Recommendation 6. Academic leaders should encourage collaboration between researchers and quality improvement experts by ensuring that academic and operational infrastructures align and support both
It behooves universities, health care organizations and EM departments to build successful and sustainable academic programs. These require support from all levels of leadership (i.e. departmental, organizational and university) on: frameworks aligning research and QI, explicit pathways for both to support academic promotion, and adequate funding strategies.
One strategy is for academic leaders to align processes to leverage engagement of researchers and QI experts. This could include the creation of multi-modal academic networks (i.e. research and QI combined), encouragement of representation of relevant experts on each other’s working groups, and even incentives and rewards for cross-collaboration, such as time in lieu of academic pursuits or points systems. As collaborative academic endeavors mature in the coming years, efforts should focus on developing local frameworks to appropriately match a clinical hypothesis or problem to the optimal methodology: research, QI, or hybrid research-QI. These local frameworks should also understand and acknowledge the differences between QI and research to maintain the integrity of both while enabling integration. Ultimately, this will help integrate academic endeavors with operational priorities.

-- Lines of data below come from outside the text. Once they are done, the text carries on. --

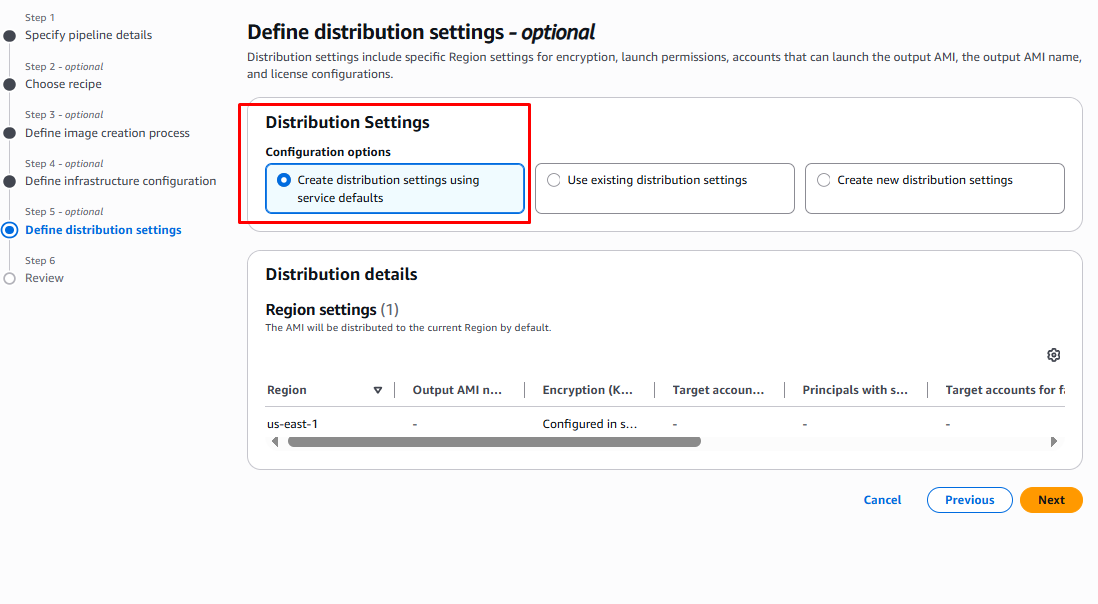Open the 'Choose recipe' step
Screen dimensions: 1098x604
tap(63, 84)
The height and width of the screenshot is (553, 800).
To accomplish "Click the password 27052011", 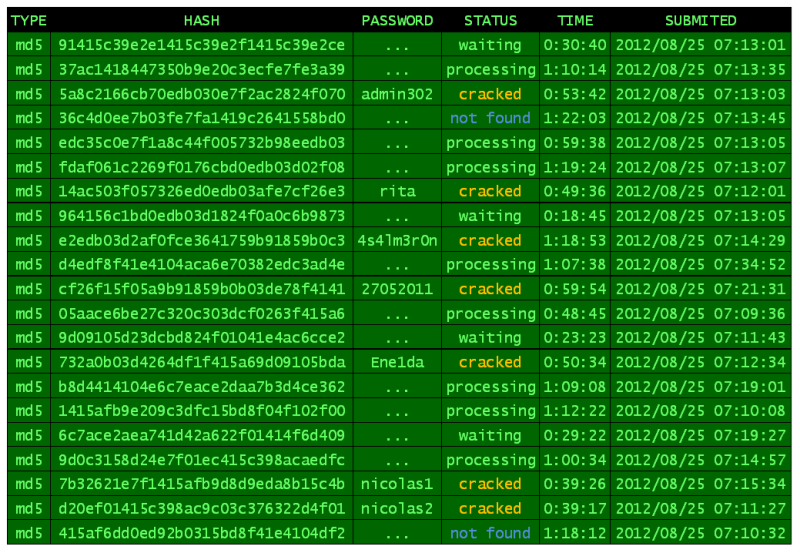I will tap(397, 289).
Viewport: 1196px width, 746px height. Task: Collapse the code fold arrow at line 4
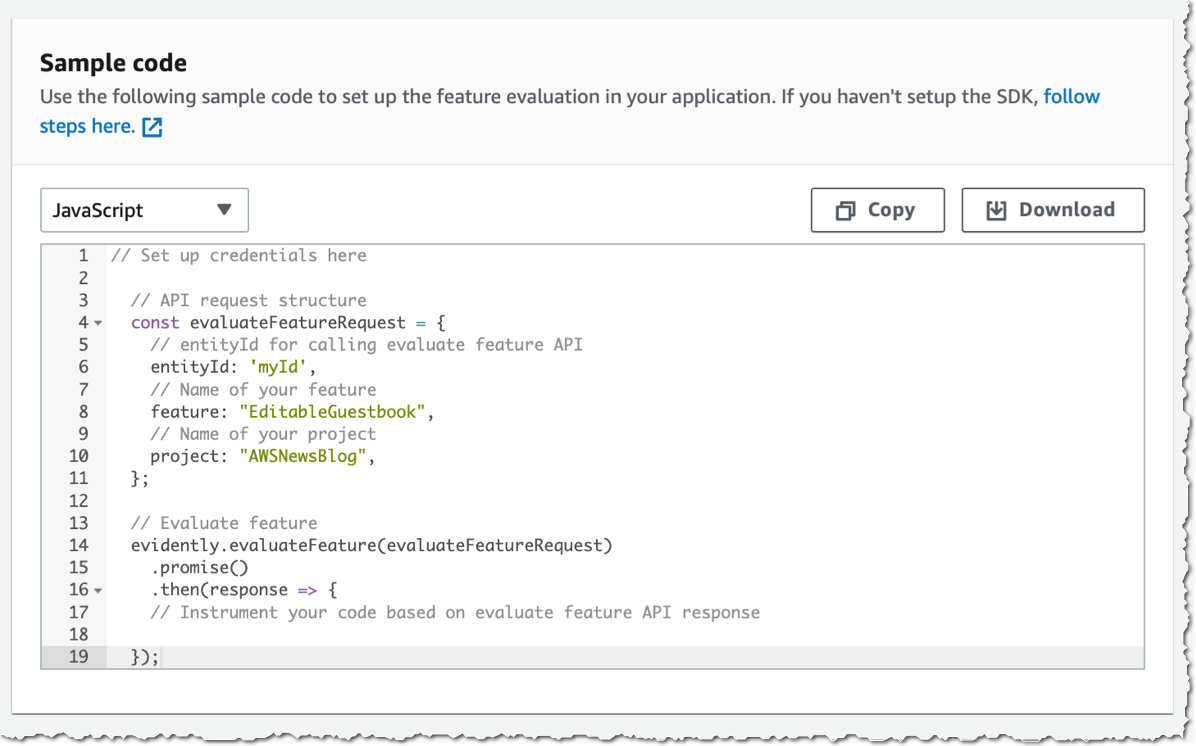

Another strategy is to link academic leadership performance with the diversification of an academic unit’s portfolio. This goal is in line with salary benefits for hospital executives that are often tied to success in the organization’s Quality Improvement Plan, and it can be achieved in part by the development of sustainable academic funding and collaboration for data management.

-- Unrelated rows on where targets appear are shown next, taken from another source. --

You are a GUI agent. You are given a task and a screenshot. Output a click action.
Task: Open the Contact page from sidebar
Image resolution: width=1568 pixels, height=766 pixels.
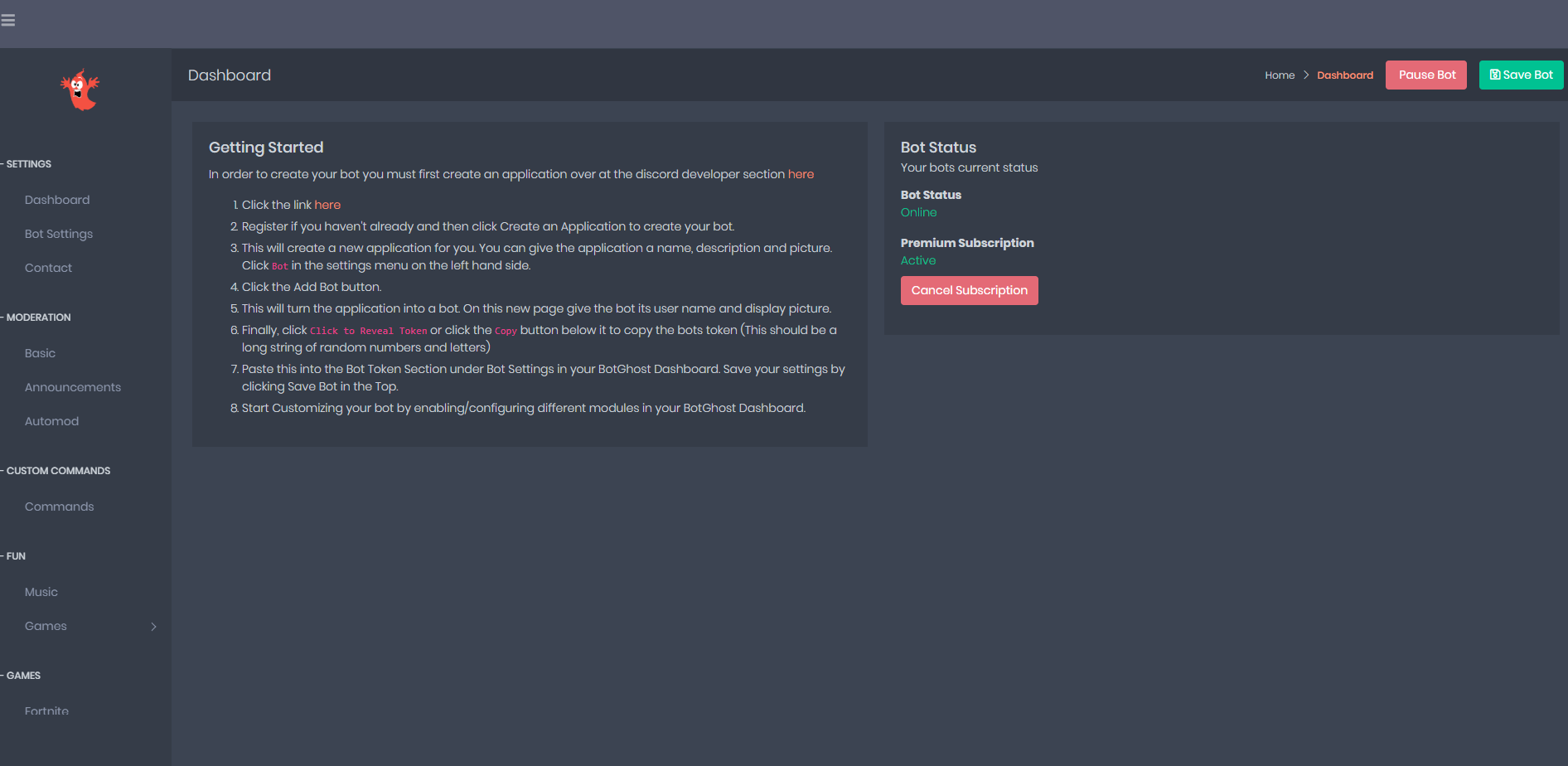click(x=48, y=268)
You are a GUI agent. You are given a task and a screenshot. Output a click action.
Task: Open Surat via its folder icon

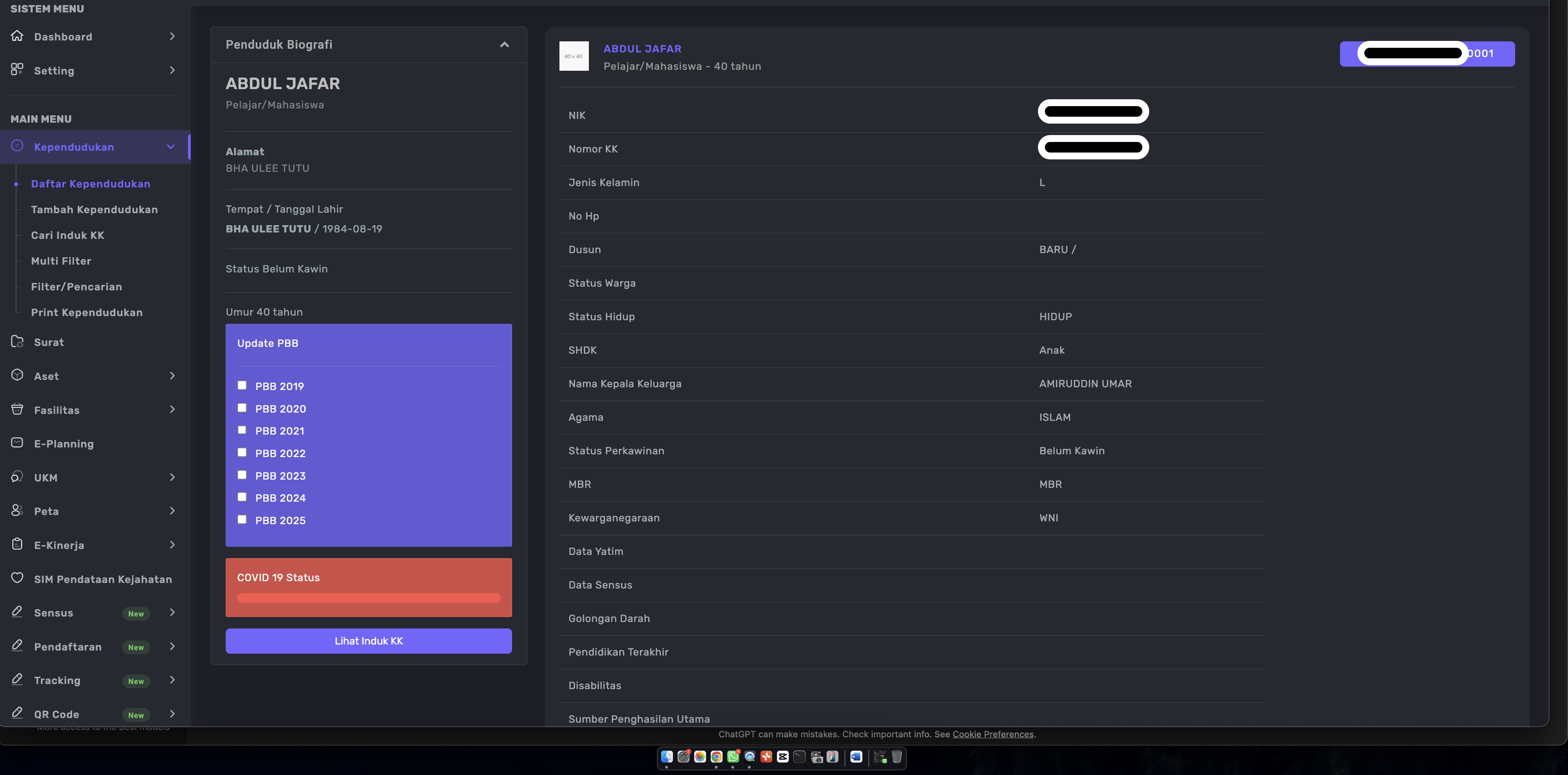(17, 342)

Securing funding from innovative and diversified sources is essential to create a sustainable and robust research program, including non-traditional sources (e.g., philanthropy, operational funds, etc.) so that projects of local importance can be supported [18]. QI expands possible funding sources and may improve process efficiency and cost. For example, in a national survey of Canadian EM QIPS leads, 18% indicated their contribution to the departmental funding through external peer-reviewed QIPS grants [19].
Conclusion
We described considerations for enhanced collaboration between QI experts and researchers, with a goal of forming a joint team with diverse expertise rather than perpetuating the silos that may have inadvertently developed over time. All members are aligned in their ultimate goal of improving patient outcomes, with the differences in methodology and implementation being a strength when pooled. These recommendations describe how collaboration can be mutually beneficial, with tangible action items at the levels of EM providers, academic EM physicians and academic leaders.
Acknowledgements
The authors acknowledge the input of these 14 experts who helped refine our thinking and these recommendations (alphabetically): Rob Brison, Teresa Chan, Adam Dukelow, Stephen Freedman, Eddy Lang, Murdoch Leeies, Matthew Mercuri, Shawn Mondoux, Laurie Morrison, Olivia Ostrow, Naveen Poonai, Michael Schull, Kaveh Shojania and Jennifer Thull-Freedman.
Compliance with ethical standards
Conflict of interest
The authors declare no conflict of interests.